> Task objective
Look below for the line containing "1200x766 pixels."; from there through the line containing "756x1024 pixels.", both lines included, please set down each line exactly and nothing else.
━━━
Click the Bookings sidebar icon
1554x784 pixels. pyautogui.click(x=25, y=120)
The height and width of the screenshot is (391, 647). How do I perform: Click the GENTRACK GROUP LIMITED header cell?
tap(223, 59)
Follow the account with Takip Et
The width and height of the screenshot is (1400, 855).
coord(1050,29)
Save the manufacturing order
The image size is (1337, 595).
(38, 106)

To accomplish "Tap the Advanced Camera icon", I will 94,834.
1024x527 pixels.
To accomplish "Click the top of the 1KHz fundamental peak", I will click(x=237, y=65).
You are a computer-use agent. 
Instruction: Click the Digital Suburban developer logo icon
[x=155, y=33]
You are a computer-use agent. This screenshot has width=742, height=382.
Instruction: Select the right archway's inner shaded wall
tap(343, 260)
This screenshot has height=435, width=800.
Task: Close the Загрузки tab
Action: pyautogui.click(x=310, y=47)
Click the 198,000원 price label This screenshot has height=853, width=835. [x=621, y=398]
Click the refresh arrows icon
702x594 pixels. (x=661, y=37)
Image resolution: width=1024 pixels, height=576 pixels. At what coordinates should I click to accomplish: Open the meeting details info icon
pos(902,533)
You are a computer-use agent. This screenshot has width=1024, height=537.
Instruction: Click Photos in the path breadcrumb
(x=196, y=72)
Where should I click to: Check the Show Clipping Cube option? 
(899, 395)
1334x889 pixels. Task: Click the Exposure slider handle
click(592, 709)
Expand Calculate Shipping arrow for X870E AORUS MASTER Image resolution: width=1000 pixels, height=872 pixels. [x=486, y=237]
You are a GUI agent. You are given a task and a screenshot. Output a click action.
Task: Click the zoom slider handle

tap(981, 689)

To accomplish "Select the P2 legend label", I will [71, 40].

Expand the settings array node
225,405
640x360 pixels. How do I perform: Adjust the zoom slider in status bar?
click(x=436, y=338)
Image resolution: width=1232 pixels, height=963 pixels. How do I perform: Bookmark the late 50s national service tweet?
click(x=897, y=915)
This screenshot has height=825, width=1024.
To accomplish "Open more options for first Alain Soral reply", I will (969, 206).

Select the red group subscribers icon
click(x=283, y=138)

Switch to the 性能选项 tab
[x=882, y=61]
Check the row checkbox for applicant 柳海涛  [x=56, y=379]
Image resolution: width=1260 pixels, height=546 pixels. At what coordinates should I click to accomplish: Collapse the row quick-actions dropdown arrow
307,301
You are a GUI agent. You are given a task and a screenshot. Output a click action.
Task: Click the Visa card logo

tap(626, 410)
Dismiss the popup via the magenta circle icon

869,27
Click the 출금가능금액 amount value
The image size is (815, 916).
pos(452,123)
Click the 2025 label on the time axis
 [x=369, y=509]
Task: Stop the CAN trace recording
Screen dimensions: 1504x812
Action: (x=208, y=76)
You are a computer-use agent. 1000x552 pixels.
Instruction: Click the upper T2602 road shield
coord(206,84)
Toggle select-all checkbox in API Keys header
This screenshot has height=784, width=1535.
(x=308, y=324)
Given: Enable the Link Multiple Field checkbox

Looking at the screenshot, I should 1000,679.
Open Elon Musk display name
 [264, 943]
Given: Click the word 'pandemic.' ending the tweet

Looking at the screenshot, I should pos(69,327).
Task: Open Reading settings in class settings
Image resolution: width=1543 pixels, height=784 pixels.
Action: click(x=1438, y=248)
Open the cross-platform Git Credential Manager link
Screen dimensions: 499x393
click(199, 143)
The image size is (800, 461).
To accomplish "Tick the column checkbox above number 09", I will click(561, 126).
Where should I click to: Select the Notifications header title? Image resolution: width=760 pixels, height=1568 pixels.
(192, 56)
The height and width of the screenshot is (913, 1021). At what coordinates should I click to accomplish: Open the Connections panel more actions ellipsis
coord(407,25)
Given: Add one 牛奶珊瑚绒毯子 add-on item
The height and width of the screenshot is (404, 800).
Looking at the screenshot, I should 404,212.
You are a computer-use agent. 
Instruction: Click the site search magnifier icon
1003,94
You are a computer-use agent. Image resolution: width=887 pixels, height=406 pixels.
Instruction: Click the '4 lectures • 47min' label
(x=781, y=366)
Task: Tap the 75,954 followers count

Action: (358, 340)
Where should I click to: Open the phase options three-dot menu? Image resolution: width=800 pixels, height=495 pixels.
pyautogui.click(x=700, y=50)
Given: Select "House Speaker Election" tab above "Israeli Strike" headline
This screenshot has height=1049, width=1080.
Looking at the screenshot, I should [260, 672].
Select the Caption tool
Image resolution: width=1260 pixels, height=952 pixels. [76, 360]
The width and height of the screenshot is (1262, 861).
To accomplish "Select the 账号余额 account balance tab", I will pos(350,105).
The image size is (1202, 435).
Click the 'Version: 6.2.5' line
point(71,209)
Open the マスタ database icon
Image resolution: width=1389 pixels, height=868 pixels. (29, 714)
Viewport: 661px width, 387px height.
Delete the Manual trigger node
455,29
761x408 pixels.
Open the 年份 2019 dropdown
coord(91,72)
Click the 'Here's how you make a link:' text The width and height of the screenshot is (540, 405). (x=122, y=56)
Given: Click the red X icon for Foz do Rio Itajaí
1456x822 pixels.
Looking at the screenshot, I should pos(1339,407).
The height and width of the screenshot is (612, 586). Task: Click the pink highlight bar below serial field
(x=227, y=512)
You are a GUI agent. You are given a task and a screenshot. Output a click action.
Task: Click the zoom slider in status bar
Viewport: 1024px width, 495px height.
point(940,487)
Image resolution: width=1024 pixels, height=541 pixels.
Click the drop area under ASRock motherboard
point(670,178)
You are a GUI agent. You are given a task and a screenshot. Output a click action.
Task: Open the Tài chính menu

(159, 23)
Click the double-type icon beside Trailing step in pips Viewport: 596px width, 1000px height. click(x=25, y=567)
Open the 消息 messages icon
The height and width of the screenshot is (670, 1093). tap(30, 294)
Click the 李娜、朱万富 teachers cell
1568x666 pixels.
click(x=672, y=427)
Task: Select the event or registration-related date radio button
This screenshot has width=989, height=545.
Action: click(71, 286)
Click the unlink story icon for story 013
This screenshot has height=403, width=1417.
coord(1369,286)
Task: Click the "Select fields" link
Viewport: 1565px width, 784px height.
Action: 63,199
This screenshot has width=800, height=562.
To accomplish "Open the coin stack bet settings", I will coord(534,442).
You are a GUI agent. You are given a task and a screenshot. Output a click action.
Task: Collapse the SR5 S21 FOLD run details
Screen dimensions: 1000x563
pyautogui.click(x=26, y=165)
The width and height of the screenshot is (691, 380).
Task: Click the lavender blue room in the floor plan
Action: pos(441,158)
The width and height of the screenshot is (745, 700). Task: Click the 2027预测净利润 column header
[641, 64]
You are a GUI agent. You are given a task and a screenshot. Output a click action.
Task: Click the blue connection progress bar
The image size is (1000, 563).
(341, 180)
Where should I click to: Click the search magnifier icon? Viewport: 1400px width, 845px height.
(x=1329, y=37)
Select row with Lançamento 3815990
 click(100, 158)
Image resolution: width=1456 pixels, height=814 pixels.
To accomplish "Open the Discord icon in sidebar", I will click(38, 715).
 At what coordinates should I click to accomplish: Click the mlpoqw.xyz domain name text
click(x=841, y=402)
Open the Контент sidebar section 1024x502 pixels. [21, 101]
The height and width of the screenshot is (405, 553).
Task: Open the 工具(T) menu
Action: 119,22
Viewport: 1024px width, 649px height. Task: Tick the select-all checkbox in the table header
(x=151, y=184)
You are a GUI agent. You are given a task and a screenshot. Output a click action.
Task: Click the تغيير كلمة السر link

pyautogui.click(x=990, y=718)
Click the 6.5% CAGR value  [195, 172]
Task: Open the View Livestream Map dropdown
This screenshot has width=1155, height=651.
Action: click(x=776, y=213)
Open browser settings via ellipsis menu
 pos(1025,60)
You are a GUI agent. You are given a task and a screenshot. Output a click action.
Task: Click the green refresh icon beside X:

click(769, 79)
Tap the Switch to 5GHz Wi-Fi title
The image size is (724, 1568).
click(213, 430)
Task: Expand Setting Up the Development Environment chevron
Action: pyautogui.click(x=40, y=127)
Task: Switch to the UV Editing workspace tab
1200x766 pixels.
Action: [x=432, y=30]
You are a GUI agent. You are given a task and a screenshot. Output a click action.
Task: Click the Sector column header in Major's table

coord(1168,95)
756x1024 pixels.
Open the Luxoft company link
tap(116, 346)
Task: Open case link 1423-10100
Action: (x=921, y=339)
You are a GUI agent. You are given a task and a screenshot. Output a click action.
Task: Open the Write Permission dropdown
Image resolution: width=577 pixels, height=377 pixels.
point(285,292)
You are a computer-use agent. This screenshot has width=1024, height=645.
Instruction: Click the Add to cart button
━━━
> Expected answer
1200x766 pixels.
Action: [x=432, y=30]
You are a GUI agent. You are given a task and a screenshot. Output a click action.
Task: Click the Sector column header in Major's table

coord(1168,95)
756x1024 pixels.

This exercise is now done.